Pequeno Segredo representa o Brasil no Oscar

Filme concorrerá na categoria Melhor Filme Estrangeiro

O crítico Marcelo Leme comenta sobre Pequeno Segredo, filme brasileiro que representará o país no Oscar de Melhor Filme Estrangeiro.

Um plano aéreo abre o filme mostrando a imensidão do mar rumando com suas ondas até uma praia. Um belo plano que mais tarde ganhará contornos bem interessantes.

Na sequência, um grupo de pessoas está nessa praia no que parece ser uma celebração. Um plano detalhe mostra uma mão segurando uma outra. Bem cafona.

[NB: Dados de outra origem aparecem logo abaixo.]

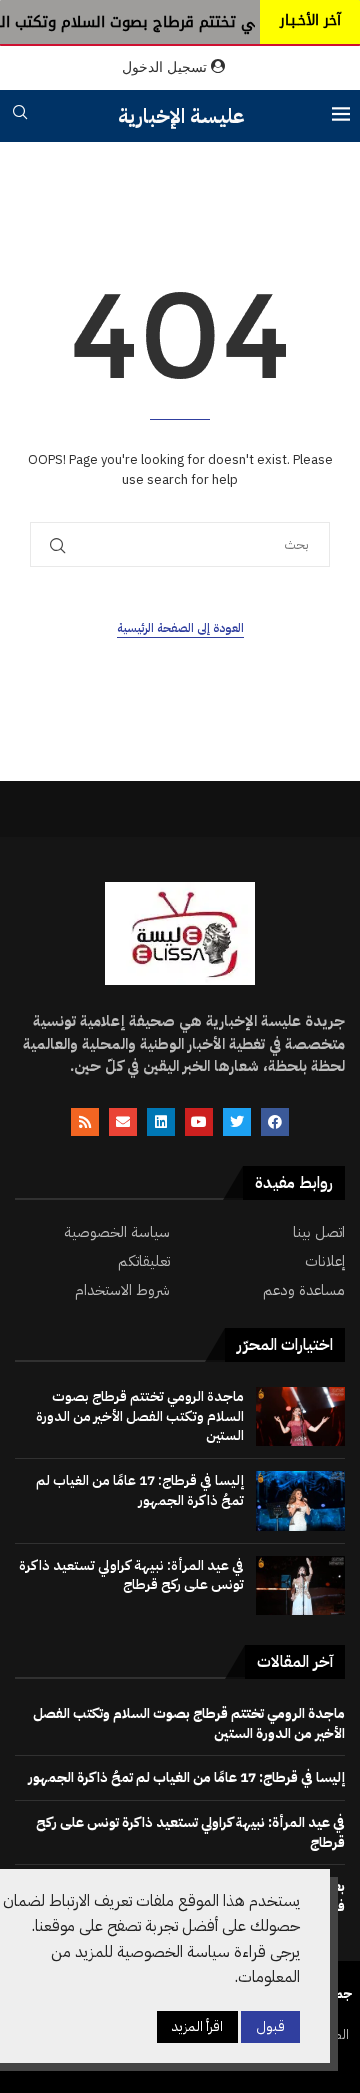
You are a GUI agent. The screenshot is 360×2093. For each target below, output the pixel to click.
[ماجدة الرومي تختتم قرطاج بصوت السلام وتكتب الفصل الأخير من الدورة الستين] (300, 1416)
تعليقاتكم (144, 1261)
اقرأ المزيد (197, 2026)
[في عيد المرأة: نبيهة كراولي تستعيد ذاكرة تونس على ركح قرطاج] (300, 1585)
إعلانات (325, 1261)
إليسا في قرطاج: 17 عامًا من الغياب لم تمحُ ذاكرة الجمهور (140, 1490)
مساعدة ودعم (304, 1290)
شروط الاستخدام (122, 1290)
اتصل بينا (319, 1232)
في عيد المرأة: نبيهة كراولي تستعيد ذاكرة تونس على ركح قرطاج (131, 1575)
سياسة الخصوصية (117, 1232)
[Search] (20, 115)
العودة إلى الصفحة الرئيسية (180, 628)
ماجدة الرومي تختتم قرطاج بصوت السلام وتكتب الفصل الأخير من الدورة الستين (140, 1416)
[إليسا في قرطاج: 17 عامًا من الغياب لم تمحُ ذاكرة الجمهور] (300, 1500)
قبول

Entre belos e péssimos momentos, Pequeno Segredo se constrói entre narrações em off de pessoas distintas, unindo pelo menos três histórias que se costuram graças a um acontecimento, este que justifica o título no novo trabalho de David Schurmann.

Baseado em uma conhecida história familiar do próprio diretor, a obra se curva para a personagem de sua irmã caçula, Kat, trazendo os esforços da menina em aprender os passos para uma apresentação solo de ballet na escola – ação que traz uma consideração fantasiosa à serie de acontecimentos –, ao mesmo tempo que trata da relação desta menina com a família Schurmann.

Consoante a isso, acompanhamos uma história paralela, o romance entre a paraense Jeanne (Maria Flor) e o neozelandês Robert (Erroll Shand). Flashbacks estruturam o presente da narração e a narrativa, lotada de momentos desnecessários graças a um roteiro que visa abranger muito mais do que precisava, acaba sendo demasiada pedante. Os 60 minutos iniciais são duros de aguentar.

Frases soltas em diálogos constrangedores e cenas dirigidas como se fossem parte de algum vídeo motivacional de whattsapp se somam contribuindo com uma experiência inicial desastrosa até que, já iminente ao fim, dá uma considerável melhorada. Aí notamos: havia um belo filme ali! Destaco especialmente a cena em que assistimos uma baleia encalhada numa praia e a batalha dos habitantes em banhá-la a fim de mantê-la viva.

Um signo de cuidado retratado magistralmente. O fim se concentra no que realmente interessa, coisa que a primeira hora de projeção, com tanta informação desnecessária e tentativa de dar alguma profundidade aos personagens, não buscou concentrar. David Schurmann entrega um filme bonito que melhora com a trilha do ótimo compositor Antonio Pinto.

Mas perceba, a trilha por vezes é forçada por uma decisão de direção, fazendo com que alguns instantes sejam muito mais dramáticos do que precisavam ser. Foge ao contexto e a empatia não se sustenta. Afirmo isso diante a percepção do imensurável carinho de David por sua irmã, Kat.

Essa afeição fundamenta o desejo do diretor em referenciar a história de sua irmã, no entanto muito mais sabota a obra do que contribui com ela. A jovem Mariana Goulart que vive Kat faz uma parceria bem interessante com Júlia Lemmertz, intérprete de Heloísa Schurmann. Juntas representam o que há de melhor em toda a obra: a representação do cuidado.

De toda forma, Pequeno Segredo, filme escolhido para representar o Brasil no Oscar, é sobre família; e é bastante íntimo e importante, apesar de seus problemas os quais acredito terem sido devido a demasiada preocupação do cineasta em fazer do todo uma declaração de amor pra lá de sentimentalista quando podia ser um terno registro de uma significativa e inesquecível história.